Visualizing Weekend prices using boxplot

# boxplot of Airfare versus Weekday/Weekend
boxplot(Price ~ IsWeekend, data = airline.df,
        horizontal = TRUE)

plot of chunk unnamed-chunk-54

Do the two populations have the same variances?

varTest2 <- var.test(Price ~ IsWeekend, data = airline.df)
varTest2

    F test to compare two variances

data:  Price by IsWeekend
F = 2.9781, num df = 263, denom df = 40, p-value = 9.145e-05
alternative hypothesis: true ratio of variances is not equal to 1
95 percent confidence interval:
 1.774635 4.596324
sample estimates:
ratio of variances 
          2.978065 
# independent t-test (Weekend effect)
t.test(Price ~ IsWeekend, data = airline.df, var.equal = FALSE, alternative = "greater")

    Welch Two Sample t-test

data:  Price by IsWeekend
t = 3.3951, df = 82.861, p-value = 0.0005276
alternative hypothesis: true difference in means is greater than 0
95 percent confidence interval:
 470.5005      Inf
sample estimates:
 mean in group No mean in group Yes 
         5518.549          4596.073 

The p-value of the test is 0.0005276, which is less than the significance level alpha = 0.05. We can conclude that airline charges more price on weekdays compared to weekend.

Test whether the ticket prices on Air India flights are greater than IndiGo flights.

Independent t-test

Visualizing using boxplot

# subset of data having only Air India and IndiGo airline
subAirline <- subset(airline.df, Airline %in% c("Air India", "IndiGo"))
# boxplot of airline
boxplot(Price ~ Airline, data = subAirline,
        horizontal = TRUE)

plot of chunk unnamed-chunk-58

Do the two populations have the same variances?
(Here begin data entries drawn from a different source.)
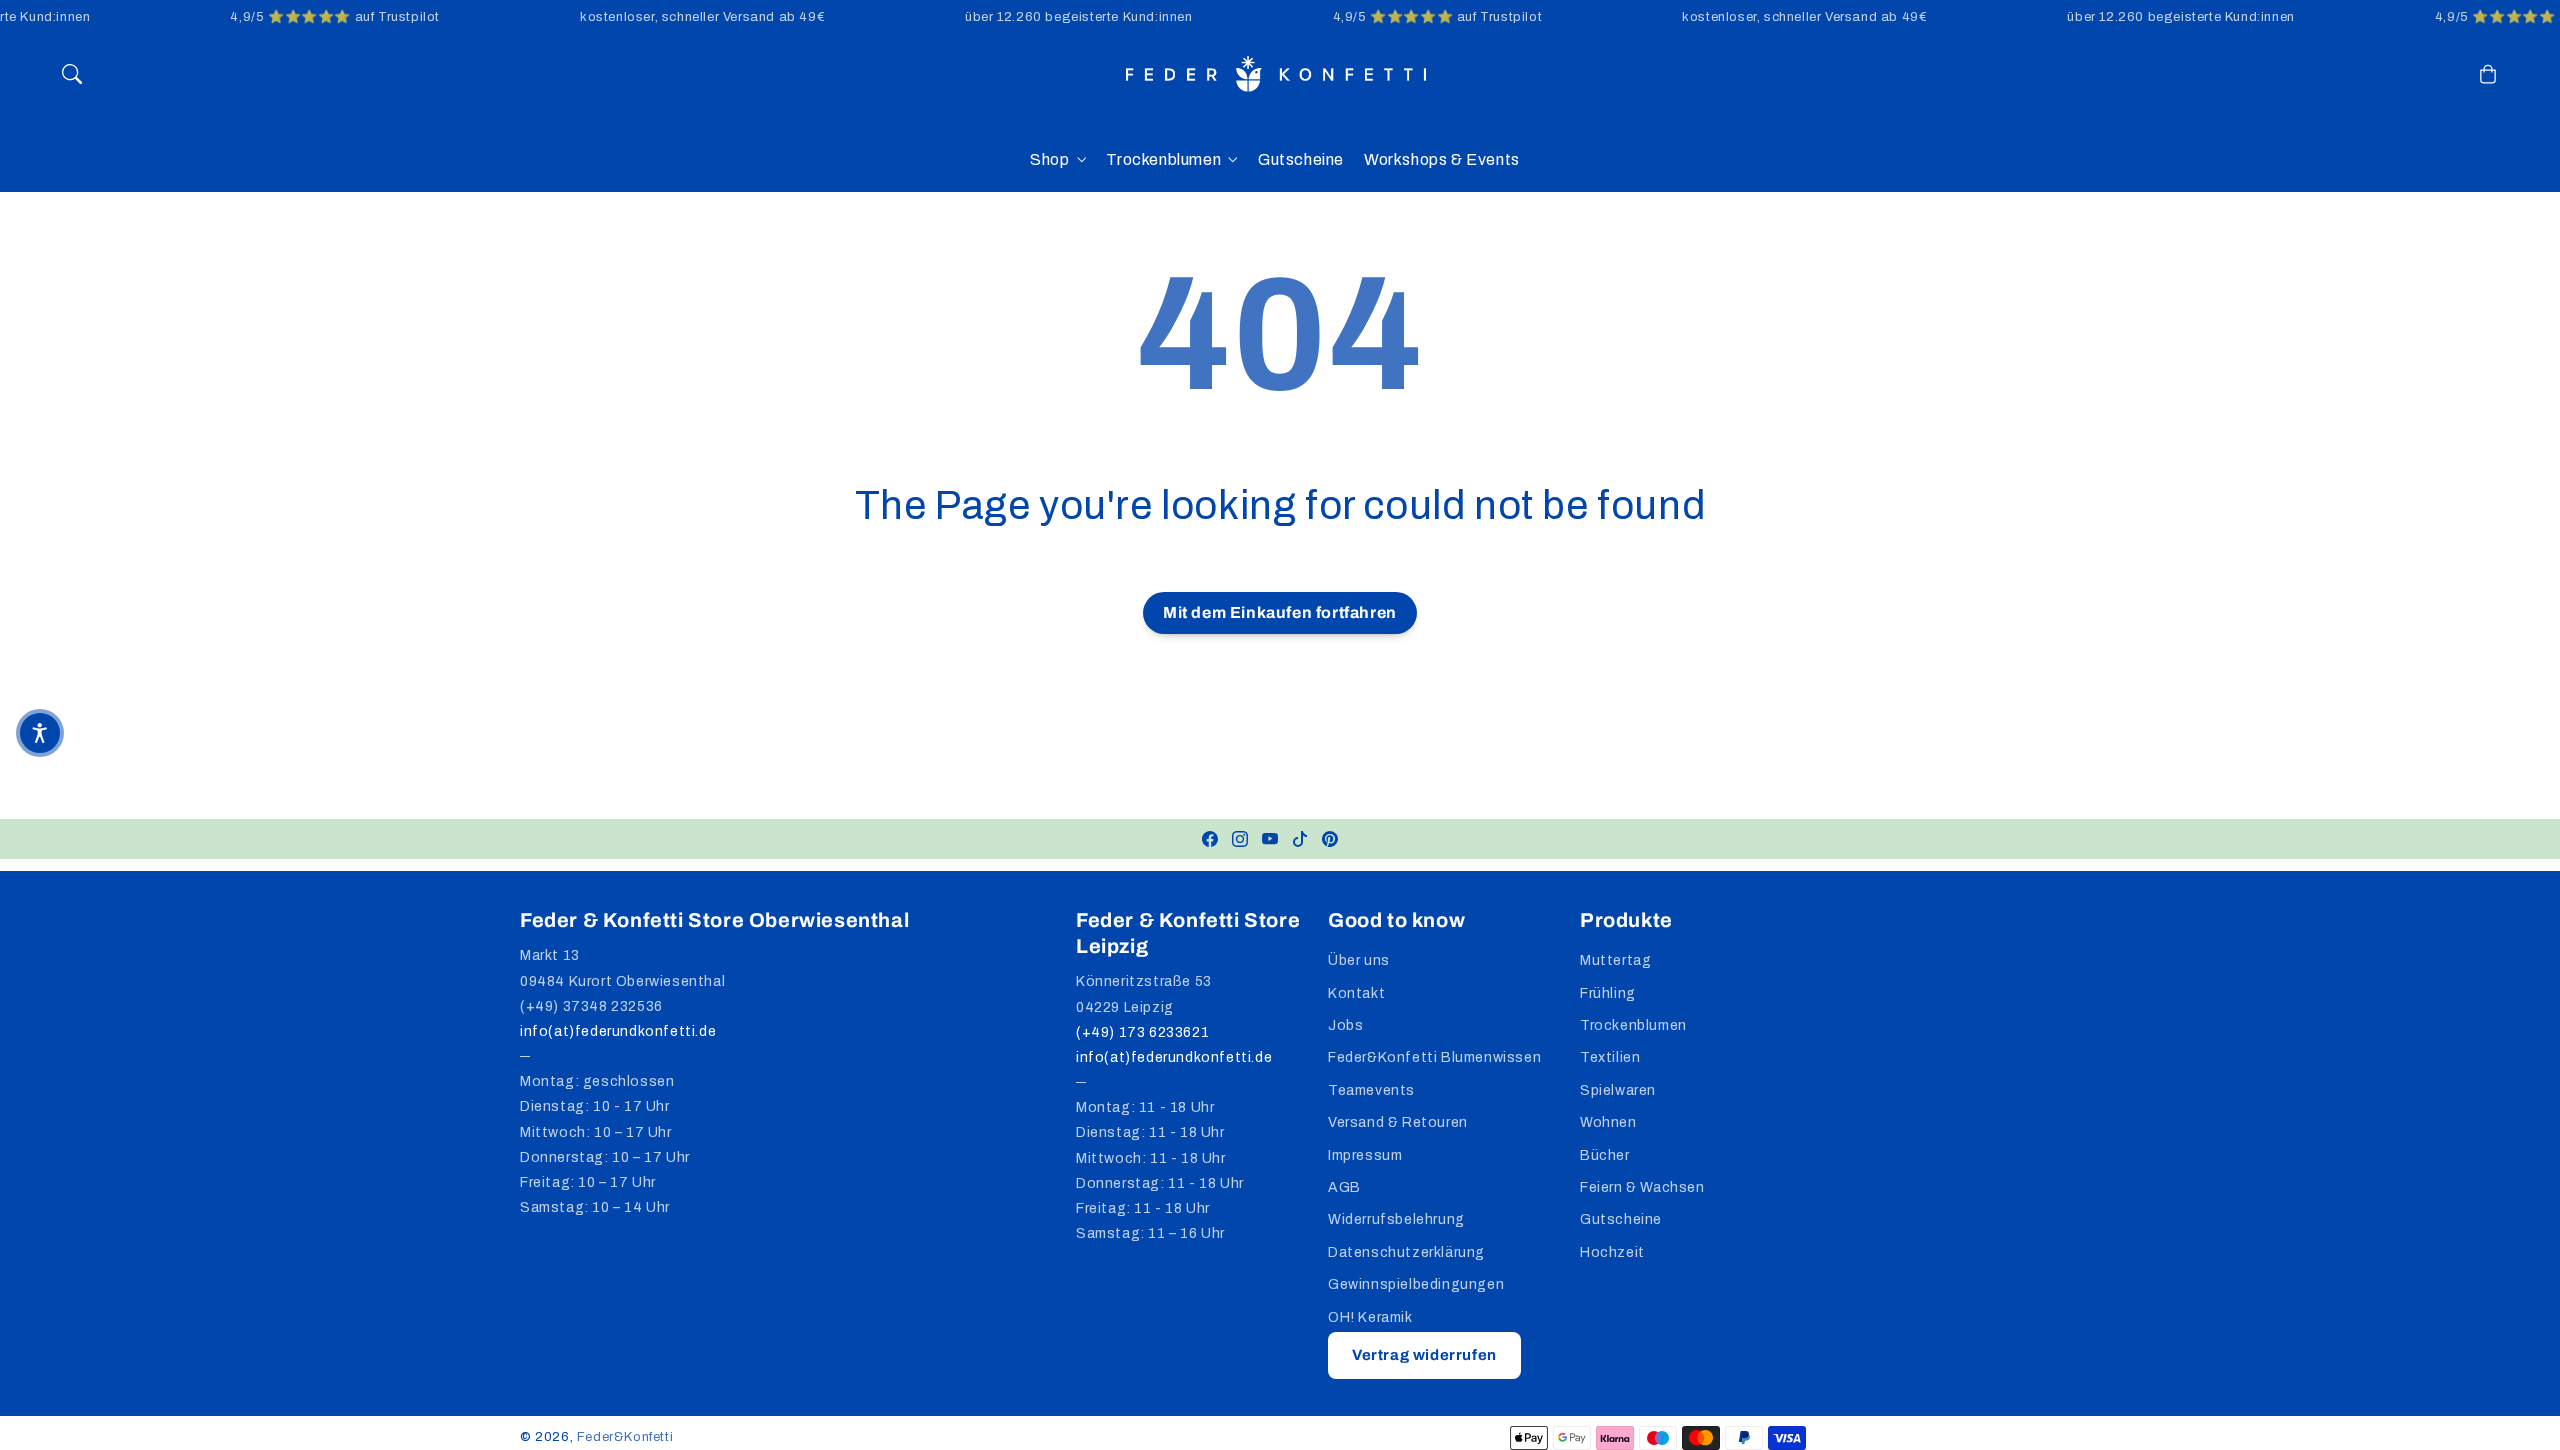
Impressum (1365, 1155)
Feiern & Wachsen (1642, 1187)
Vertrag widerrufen (1424, 1355)
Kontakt (1356, 993)
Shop (1049, 159)
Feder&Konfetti (625, 1437)
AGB (1344, 1187)
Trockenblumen (1163, 159)
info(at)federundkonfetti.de (618, 1031)
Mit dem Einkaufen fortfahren (1280, 612)
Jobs (1345, 1025)
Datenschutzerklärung (1406, 1252)
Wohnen (1608, 1122)
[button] (72, 74)
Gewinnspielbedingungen (1416, 1284)
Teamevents (1371, 1090)
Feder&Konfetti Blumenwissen (1434, 1057)
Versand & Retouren (1398, 1122)
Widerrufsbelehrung (1396, 1219)
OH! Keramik (1370, 1317)
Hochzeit (1612, 1252)
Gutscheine (1621, 1219)
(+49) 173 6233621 (1142, 1032)
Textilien (1610, 1057)
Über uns (1359, 960)
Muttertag (1615, 960)
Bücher (1605, 1155)
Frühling (1608, 993)
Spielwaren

# subset of data having only Air India and IndiGo airline
subAirline <- subset(airline.df, Airline %in% c("Air India", "IndiGo"))
varTest3 <- var.test(Price ~ Airline, data = subAirline)
varTest3

    F test to compare two variances

data:  Price by Airline
F = 0.83011, num df = 40, denom df = 79, p-value = 0.5233
alternative hypothesis: true ratio of variances is not equal to 1
95 percent confidence interval:
 0.4936707 1.4658591
sample estimates:
ratio of variances 
         0.8301099 
# subset of data having only Air India and IndiGo airline
subAirline <- subset(airline.df, Airline %in% c("Air India", "IndiGo"))
# dependent t-test (Airline effect)
t.test(subAirline$Price ~ Airline, data = subAirline, var.equal = TRUE, alternative = "greater")

    Two Sample t-test

data:  subAirline$Price by Airline
t = 2.6396, df = 119, p-value = 0.004705
alternative hypothesis: true difference in means is greater than 0
95 percent confidence interval:
 541.4039      Inf
sample estimates:
mean in group Air India    mean in group IndiGo 
               6335.000                4879.525 

The p-value of the test is 0.004705, which is less than the significance level alpha = 0.05. We can conclude that the ticket prices on Air India are greater than IndiGo.